Work item: Print the data exactly as it is given, please.

____ Task inputs

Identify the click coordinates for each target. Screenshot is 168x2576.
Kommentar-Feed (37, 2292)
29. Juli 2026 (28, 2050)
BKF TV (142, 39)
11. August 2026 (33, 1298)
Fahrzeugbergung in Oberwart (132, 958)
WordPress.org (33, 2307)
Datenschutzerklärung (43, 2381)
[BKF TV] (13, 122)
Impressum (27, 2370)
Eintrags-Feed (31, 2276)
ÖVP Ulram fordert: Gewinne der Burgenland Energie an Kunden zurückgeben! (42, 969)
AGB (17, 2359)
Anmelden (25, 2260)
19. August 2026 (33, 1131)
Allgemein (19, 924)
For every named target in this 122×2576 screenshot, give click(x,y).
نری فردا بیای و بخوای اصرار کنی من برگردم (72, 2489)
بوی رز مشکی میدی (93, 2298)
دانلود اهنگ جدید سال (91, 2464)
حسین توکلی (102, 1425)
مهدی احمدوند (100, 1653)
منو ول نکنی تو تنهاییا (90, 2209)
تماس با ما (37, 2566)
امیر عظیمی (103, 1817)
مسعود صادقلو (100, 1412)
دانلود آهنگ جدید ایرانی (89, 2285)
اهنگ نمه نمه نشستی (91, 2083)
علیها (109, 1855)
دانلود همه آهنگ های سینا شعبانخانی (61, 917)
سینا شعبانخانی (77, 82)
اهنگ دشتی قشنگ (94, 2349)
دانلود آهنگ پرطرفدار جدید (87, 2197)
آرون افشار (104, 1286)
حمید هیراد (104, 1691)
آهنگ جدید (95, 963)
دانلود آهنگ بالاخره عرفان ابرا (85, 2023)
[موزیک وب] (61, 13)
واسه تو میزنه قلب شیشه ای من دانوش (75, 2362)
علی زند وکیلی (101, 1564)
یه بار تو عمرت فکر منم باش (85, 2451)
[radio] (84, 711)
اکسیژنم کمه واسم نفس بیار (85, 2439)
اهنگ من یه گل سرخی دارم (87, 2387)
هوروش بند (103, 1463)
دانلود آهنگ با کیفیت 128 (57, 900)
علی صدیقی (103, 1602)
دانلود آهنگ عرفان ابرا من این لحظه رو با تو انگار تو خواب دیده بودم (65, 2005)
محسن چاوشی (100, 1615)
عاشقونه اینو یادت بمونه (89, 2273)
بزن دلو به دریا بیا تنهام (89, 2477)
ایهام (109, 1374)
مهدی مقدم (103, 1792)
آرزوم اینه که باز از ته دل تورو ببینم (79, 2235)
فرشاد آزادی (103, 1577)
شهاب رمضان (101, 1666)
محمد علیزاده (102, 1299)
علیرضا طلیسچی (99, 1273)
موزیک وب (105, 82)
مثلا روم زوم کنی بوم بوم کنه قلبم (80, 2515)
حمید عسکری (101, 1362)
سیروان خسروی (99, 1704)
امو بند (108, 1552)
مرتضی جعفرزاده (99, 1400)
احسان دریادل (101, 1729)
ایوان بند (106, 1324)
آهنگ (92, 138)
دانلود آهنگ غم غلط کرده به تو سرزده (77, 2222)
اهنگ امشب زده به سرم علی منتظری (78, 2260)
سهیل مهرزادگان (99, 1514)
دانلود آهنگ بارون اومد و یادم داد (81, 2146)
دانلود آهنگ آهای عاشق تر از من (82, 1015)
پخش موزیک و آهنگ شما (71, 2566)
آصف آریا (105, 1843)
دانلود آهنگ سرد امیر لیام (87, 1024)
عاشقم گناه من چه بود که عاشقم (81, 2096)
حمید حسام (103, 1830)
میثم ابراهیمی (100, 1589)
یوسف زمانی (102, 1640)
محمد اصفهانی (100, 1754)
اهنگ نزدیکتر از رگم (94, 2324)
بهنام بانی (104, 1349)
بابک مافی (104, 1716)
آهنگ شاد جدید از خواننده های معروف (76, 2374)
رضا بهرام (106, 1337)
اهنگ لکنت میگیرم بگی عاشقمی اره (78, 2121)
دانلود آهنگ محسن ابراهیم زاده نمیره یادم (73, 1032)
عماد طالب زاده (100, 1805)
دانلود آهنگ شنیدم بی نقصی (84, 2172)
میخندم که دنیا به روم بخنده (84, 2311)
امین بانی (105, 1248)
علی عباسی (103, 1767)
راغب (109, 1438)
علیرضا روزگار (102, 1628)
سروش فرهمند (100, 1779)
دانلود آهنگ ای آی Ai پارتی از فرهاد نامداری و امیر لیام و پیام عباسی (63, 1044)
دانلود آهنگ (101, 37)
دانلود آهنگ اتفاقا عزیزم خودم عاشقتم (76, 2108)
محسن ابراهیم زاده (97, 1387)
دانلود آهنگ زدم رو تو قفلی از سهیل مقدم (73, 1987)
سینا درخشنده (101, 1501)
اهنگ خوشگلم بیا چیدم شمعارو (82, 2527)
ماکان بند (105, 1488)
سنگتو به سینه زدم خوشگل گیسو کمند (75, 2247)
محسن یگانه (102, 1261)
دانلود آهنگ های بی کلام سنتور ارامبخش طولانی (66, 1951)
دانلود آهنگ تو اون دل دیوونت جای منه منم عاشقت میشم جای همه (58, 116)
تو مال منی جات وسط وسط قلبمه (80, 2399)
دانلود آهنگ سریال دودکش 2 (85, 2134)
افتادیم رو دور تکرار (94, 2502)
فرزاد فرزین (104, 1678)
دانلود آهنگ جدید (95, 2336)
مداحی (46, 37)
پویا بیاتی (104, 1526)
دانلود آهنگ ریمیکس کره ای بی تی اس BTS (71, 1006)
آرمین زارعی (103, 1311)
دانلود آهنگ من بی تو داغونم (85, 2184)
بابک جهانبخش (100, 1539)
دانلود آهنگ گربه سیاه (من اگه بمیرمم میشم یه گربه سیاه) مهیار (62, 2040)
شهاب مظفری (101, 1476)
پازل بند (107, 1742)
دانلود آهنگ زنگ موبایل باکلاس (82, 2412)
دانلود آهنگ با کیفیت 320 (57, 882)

________

Task response:
Identify the click coordinates for each target. Screenshot is 168x2576.
Kommentar-Feed (37, 2292)
29. Juli 2026 (28, 2050)
BKF TV (142, 39)
11. August 2026 (33, 1298)
Fahrzeugbergung in Oberwart (132, 958)
WordPress.org (33, 2307)
Datenschutzerklärung (43, 2381)
[BKF TV] (13, 122)
Impressum (27, 2370)
Eintrags-Feed (31, 2276)
ÖVP Ulram fordert: Gewinne der Burgenland Energie an Kunden zurückgeben! (42, 969)
AGB (17, 2359)
Anmelden (25, 2260)
19. August 2026 (33, 1131)
Allgemein (19, 924)
For every named target in this 122×2576 screenshot, give click(x,y).
نری فردا بیای و بخوای اصرار کنی من برگردم (72, 2489)
بوی رز مشکی میدی (93, 2298)
دانلود اهنگ جدید سال (91, 2464)
حسین توکلی (102, 1425)
مهدی احمدوند (100, 1653)
منو ول نکنی تو تنهاییا (90, 2209)
تماس با ما (37, 2566)
امیر عظیمی (103, 1817)
مسعود صادقلو (100, 1412)
دانلود آهنگ جدید ایرانی (89, 2285)
اهنگ نمه نمه نشستی (91, 2083)
علیها (109, 1855)
دانلود همه آهنگ های سینا شعبانخانی (61, 917)
سینا شعبانخانی (77, 82)
اهنگ دشتی قشنگ (94, 2349)
دانلود آهنگ پرطرفدار جدید (87, 2197)
آرون افشار (104, 1286)
حمید هیراد (104, 1691)
آهنگ جدید (95, 963)
دانلود آهنگ بالاخره عرفان ابرا (85, 2023)
[موزیک وب] (61, 13)
واسه تو میزنه قلب شیشه ای من دانوش (75, 2362)
علی زند وکیلی (101, 1564)
یه بار تو عمرت فکر منم باش (85, 2451)
[radio] (84, 711)
اکسیژنم کمه واسم نفس بیار (85, 2439)
اهنگ من یه گل سرخی دارم (87, 2387)
هوروش بند (103, 1463)
دانلود آهنگ با کیفیت 128 (57, 900)
علی صدیقی (103, 1602)
دانلود آهنگ عرفان ابرا من این لحظه رو با تو انگار تو خواب دیده بودم (65, 2005)
محسن چاوشی (100, 1615)
عاشقونه اینو یادت بمونه (89, 2273)
بزن دلو به دریا بیا تنهام (89, 2477)
ایهام (109, 1374)
مهدی مقدم (103, 1792)
آرزوم اینه که باز از ته دل تورو ببینم (79, 2235)
فرشاد آزادی (103, 1577)
شهاب رمضان (101, 1666)
محمد علیزاده (102, 1299)
علیرضا طلیسچی (99, 1273)
موزیک وب (105, 82)
مثلا روم زوم کنی بوم بوم کنه قلبم (80, 2515)
حمید عسکری (101, 1362)
سیروان خسروی (99, 1704)
امو بند (108, 1552)
مرتضی جعفرزاده (99, 1400)
احسان دریادل (101, 1729)
ایوان بند (106, 1324)
آهنگ (92, 138)
دانلود آهنگ غم غلط کرده به تو سرزده (77, 2222)
اهنگ امشب زده به سرم علی منتظری (78, 2260)
سهیل مهرزادگان (99, 1514)
دانلود آهنگ بارون اومد و یادم داد (81, 2146)
دانلود آهنگ آهای عاشق تر از من (82, 1015)
پخش موزیک و آهنگ شما (71, 2566)
آصف آریا (105, 1843)
دانلود آهنگ سرد امیر لیام (87, 1024)
عاشقم گناه من چه بود که عاشقم (81, 2096)
حمید حسام (103, 1830)
میثم ابراهیمی (100, 1589)
یوسف زمانی (102, 1640)
محمد اصفهانی (100, 1754)
اهنگ نزدیکتر از رگم (94, 2324)
بهنام بانی (104, 1349)
بابک مافی (104, 1716)
آهنگ شاد جدید از خواننده های معروف (76, 2374)
رضا بهرام (106, 1337)
اهنگ لکنت میگیرم بگی عاشقمی اره (78, 2121)
دانلود آهنگ محسن ابراهیم زاده نمیره یادم (73, 1032)
عماد طالب زاده (100, 1805)
دانلود آهنگ شنیدم بی نقصی (84, 2172)
میخندم که دنیا به روم بخنده (84, 2311)
امین بانی (105, 1248)
علی عباسی (103, 1767)
راغب (109, 1438)
علیرضا روزگار (102, 1628)
سروش فرهمند (100, 1779)
دانلود آهنگ ای آی Ai پارتی از فرهاد نامداری و امیر لیام و پیام عباسی (63, 1044)
دانلود آهنگ (101, 37)
دانلود آهنگ اتفاقا عزیزم خودم عاشقتم (76, 2108)
محسن ابراهیم زاده (97, 1387)
دانلود آهنگ زدم رو تو قفلی از سهیل مقدم (73, 1987)
سینا درخشنده (101, 1501)
اهنگ خوشگلم بیا چیدم شمعارو (82, 2527)
ماکان بند (105, 1488)
سنگتو به سینه زدم خوشگل گیسو کمند (75, 2247)
محسن یگانه (102, 1261)
دانلود آهنگ های بی کلام سنتور ارامبخش طولانی (66, 1951)
دانلود آهنگ تو اون دل دیوونت جای منه منم عاشقت میشم جای همه (58, 116)
تو مال منی جات وسط وسط قلبمه (80, 2399)
دانلود آهنگ سریال دودکش 2 (85, 2134)
افتادیم رو دور تکرار (94, 2502)
فرزاد فرزین (104, 1678)
دانلود آهنگ جدید (95, 2336)
مداحی (46, 37)
پویا بیاتی (104, 1526)
دانلود آهنگ ریمیکس کره ای بی تی اس BTS (71, 1006)
آرمین زارعی (103, 1311)
دانلود آهنگ من بی تو داغونم (85, 2184)
بابک جهانبخش (100, 1539)
دانلود آهنگ گربه سیاه (من اگه بمیرمم میشم یه گربه سیاه) مهیار (62, 2040)
شهاب مظفری (101, 1476)
پازل بند (107, 1742)
دانلود آهنگ زنگ موبایل باکلاس (82, 2412)
دانلود آهنگ با کیفیت 320 (57, 882)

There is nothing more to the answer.